→ **Work to be completed**
Rewrite the records below, changing every "Locate each element" to "Find each element" and leaving everything else as it is.

▬▬▬▬▬▬

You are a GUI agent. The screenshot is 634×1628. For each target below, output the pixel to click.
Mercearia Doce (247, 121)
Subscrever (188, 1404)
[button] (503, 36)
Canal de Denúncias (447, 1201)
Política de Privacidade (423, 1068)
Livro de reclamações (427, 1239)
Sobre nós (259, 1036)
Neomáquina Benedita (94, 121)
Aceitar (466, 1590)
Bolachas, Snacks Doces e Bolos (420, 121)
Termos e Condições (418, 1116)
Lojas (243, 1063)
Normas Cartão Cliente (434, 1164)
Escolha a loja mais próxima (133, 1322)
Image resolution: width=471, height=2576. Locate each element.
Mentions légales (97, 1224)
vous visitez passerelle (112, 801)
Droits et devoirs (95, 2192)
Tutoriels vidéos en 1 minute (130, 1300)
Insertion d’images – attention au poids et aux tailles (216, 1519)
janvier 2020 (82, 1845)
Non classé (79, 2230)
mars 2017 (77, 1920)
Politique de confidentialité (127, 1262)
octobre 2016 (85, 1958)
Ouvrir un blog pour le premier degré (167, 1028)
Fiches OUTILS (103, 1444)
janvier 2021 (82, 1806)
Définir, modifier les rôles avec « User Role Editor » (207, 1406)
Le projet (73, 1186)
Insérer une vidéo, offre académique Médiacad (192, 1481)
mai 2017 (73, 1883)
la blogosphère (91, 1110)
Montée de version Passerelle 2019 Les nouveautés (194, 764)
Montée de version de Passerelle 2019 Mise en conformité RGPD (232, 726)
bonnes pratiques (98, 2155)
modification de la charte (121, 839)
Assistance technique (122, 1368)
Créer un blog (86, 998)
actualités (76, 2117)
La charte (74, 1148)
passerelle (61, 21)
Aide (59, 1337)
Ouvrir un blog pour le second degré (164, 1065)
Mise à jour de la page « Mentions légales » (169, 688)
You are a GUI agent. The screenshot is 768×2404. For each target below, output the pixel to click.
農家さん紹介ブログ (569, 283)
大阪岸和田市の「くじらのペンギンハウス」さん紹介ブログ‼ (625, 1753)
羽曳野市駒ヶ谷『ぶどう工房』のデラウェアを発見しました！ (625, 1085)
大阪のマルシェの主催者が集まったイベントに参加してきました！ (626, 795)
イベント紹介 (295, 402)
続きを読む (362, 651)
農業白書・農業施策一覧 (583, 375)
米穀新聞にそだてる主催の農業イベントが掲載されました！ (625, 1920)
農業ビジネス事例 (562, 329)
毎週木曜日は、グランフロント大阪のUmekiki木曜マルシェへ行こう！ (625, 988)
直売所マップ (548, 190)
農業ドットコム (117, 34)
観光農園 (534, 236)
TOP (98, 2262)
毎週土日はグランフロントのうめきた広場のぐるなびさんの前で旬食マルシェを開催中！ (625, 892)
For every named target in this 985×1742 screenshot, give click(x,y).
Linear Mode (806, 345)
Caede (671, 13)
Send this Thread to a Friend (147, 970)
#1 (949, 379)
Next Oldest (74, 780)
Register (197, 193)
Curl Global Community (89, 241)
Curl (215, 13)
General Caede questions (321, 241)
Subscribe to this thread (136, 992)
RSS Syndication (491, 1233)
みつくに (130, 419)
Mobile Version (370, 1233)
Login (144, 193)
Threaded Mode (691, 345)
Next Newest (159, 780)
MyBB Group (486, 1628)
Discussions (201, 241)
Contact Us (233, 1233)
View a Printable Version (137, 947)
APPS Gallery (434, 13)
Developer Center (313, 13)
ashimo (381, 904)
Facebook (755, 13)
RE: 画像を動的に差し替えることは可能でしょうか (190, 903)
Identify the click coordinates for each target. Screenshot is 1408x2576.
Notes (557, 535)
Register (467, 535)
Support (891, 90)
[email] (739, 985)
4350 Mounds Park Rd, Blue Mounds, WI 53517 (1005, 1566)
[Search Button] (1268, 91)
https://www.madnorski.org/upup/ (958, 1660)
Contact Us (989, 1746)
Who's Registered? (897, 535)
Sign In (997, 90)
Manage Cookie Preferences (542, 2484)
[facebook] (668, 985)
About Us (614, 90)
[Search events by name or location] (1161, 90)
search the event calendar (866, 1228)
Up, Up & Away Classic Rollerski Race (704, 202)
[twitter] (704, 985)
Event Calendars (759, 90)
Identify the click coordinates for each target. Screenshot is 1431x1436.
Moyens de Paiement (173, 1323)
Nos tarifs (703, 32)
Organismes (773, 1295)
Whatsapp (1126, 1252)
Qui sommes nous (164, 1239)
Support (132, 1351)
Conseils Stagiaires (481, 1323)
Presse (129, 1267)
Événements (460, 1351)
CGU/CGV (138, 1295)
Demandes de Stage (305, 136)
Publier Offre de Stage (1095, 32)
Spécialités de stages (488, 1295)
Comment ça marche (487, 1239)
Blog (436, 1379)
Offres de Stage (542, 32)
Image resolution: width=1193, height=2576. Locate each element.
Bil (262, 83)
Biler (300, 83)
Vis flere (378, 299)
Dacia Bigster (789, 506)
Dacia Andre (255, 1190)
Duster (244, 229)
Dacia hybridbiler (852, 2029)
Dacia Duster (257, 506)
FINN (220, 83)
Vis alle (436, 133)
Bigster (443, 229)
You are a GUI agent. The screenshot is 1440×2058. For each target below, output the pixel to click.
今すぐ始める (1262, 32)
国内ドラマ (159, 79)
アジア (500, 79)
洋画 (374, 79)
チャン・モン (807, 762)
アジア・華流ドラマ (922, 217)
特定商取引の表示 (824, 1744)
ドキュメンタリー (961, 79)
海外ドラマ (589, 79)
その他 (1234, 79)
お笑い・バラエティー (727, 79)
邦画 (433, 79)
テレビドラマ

▬▬▬▬▬▬

→ **The completed task**
You are a GUI agent. The screenshot is 634×1628. For each target below, output the pixel to click.
Mercearia Doce (247, 121)
Subscrever (188, 1404)
[button] (503, 36)
Canal de Denúncias (447, 1201)
Política de Privacidade (423, 1068)
Livro de reclamações (427, 1239)
Sobre nós (259, 1036)
Neomáquina Benedita (94, 121)
Aceitar (466, 1590)
Bolachas, Snacks Doces e Bolos (420, 121)
Termos e Condições (418, 1116)
Lojas (243, 1063)
Normas Cartão Cliente (434, 1164)
Escolha a loja mais próxima (133, 1322)
Image resolution: width=471, height=2576. Find each element.
Mentions légales (97, 1224)
vous visitez passerelle (112, 801)
Droits et devoirs (95, 2192)
Tutoriels vidéos en 1 minute (130, 1300)
Insertion d’images – attention au poids et aux tailles (216, 1519)
janvier 2020 (82, 1845)
Non classé (79, 2230)
mars 2017 (77, 1920)
Politique de confidentialité (127, 1262)
octobre 2016 (85, 1958)
Ouvrir un blog pour le premier degré (167, 1028)
Fiches OUTILS (103, 1444)
janvier 2021 (82, 1806)
Définir, modifier les rôles avec « User Role Editor » (207, 1406)
Le projet (73, 1186)
Insérer une vidéo, offre académique Médiacad (192, 1481)
mai 2017 (73, 1883)
la blogosphère (91, 1110)
Montée de version Passerelle 2019 Les nouveautés (194, 764)
Montée de version de Passerelle 2019 Mise en conformité RGPD (232, 726)
bonnes pratiques (98, 2155)
modification de la charte (121, 839)
Assistance technique (122, 1368)
Créer un blog (86, 998)
actualités (76, 2117)
La charte (74, 1148)
passerelle (61, 21)
Aide (59, 1337)
Ouvrir un blog pour le second degré (164, 1065)
Mise à jour de la page « Mentions légales » (169, 688)
You are a GUI agent. The screenshot is 768×2404. For each target below, output the pixel to click.
農家さん紹介ブログ (569, 283)
大阪岸和田市の「くじらのペンギンハウス」さん紹介ブログ‼ (625, 1753)
羽曳野市駒ヶ谷『ぶどう工房』のデラウェアを発見しました！ (625, 1085)
大阪のマルシェの主催者が集まったイベントに参加してきました！ (626, 795)
イベント紹介 (295, 402)
続きを読む (362, 651)
農業白書・農業施策一覧 (583, 375)
米穀新聞にそだてる主催の農業イベントが掲載されました！ (625, 1920)
農業ビジネス事例 (562, 329)
毎週木曜日は、グランフロント大阪のUmekiki木曜マルシェへ行こう！ (625, 988)
直売所マップ (548, 190)
農業ドットコム (117, 34)
観光農園 (534, 236)
TOP (98, 2262)
毎週土日はグランフロントのうめきた広場のぐるなびさんの前で旬食マルシェを開催中！ (625, 892)
For every named target in this 985×1742 screenshot, give click(x,y).
Linear Mode (806, 345)
Caede (671, 13)
Send this Thread to a Friend (147, 970)
#1 (949, 379)
Next Oldest (74, 780)
Register (197, 193)
Curl Global Community (89, 241)
Curl (215, 13)
General Caede questions (321, 241)
Subscribe to this thread (136, 992)
RSS Syndication (491, 1233)
みつくに (130, 419)
Mobile Version (370, 1233)
Login (144, 193)
Threaded Mode (691, 345)
Next Newest (159, 780)
MyBB Group (486, 1628)
Discussions (201, 241)
Contact Us (233, 1233)
View a Printable Version (137, 947)
APPS Gallery (434, 13)
Developer Center (313, 13)
ashimo (381, 904)
Facebook (755, 13)
RE: 画像を動的に差し替えることは可能でしょうか (190, 903)
Identify the click coordinates for each target. Screenshot is 1408x2576.
Notes (557, 535)
Register (467, 535)
Support (891, 90)
[email] (739, 985)
4350 Mounds Park Rd, Blue Mounds, WI 53517 (1005, 1566)
[Search Button] (1268, 91)
https://www.madnorski.org/upup/ (958, 1660)
Contact Us (989, 1746)
Who's Registered? (897, 535)
Sign In (997, 90)
Manage Cookie Preferences (542, 2484)
[facebook] (668, 985)
About Us (614, 90)
[Search events by name or location] (1161, 90)
search the event calendar (866, 1228)
Up, Up & Away Classic Rollerski Race (704, 202)
[twitter] (704, 985)
Event Calendars (759, 90)
Identify the click coordinates for each target. Screenshot is 1431x1436.
Moyens de Paiement (173, 1323)
Nos tarifs (703, 32)
Organismes (773, 1295)
Whatsapp (1126, 1252)
Qui sommes nous (164, 1239)
Support (132, 1351)
Conseils Stagiaires (481, 1323)
Presse (129, 1267)
Événements (460, 1351)
CGU/CGV (138, 1295)
Demandes de Stage (305, 136)
Publier Offre de Stage (1095, 32)
Spécialités de stages (488, 1295)
Comment ça marche (487, 1239)
Blog (436, 1379)
Offres de Stage (542, 32)
Image resolution: width=1193, height=2576. Find each element.
Bil (262, 83)
Biler (300, 83)
Vis flere (378, 299)
Dacia Bigster (789, 506)
Dacia Andre (255, 1190)
Duster (244, 229)
Dacia hybridbiler (852, 2029)
Dacia Duster (257, 506)
FINN (220, 83)
Vis alle (436, 133)
Bigster (443, 229)
You are a GUI agent. The screenshot is 1440×2058. For each target below, output the pixel to click.
今すぐ始める (1262, 32)
国内ドラマ (159, 79)
アジア (500, 79)
洋画 (374, 79)
チャン・モン (807, 762)
アジア・華流ドラマ (922, 217)
特定商取引の表示 (824, 1744)
ドキュメンタリー (961, 79)
海外ドラマ (589, 79)
その他 (1234, 79)
お笑い・バラエティー (727, 79)
邦画 (433, 79)
テレビドラマ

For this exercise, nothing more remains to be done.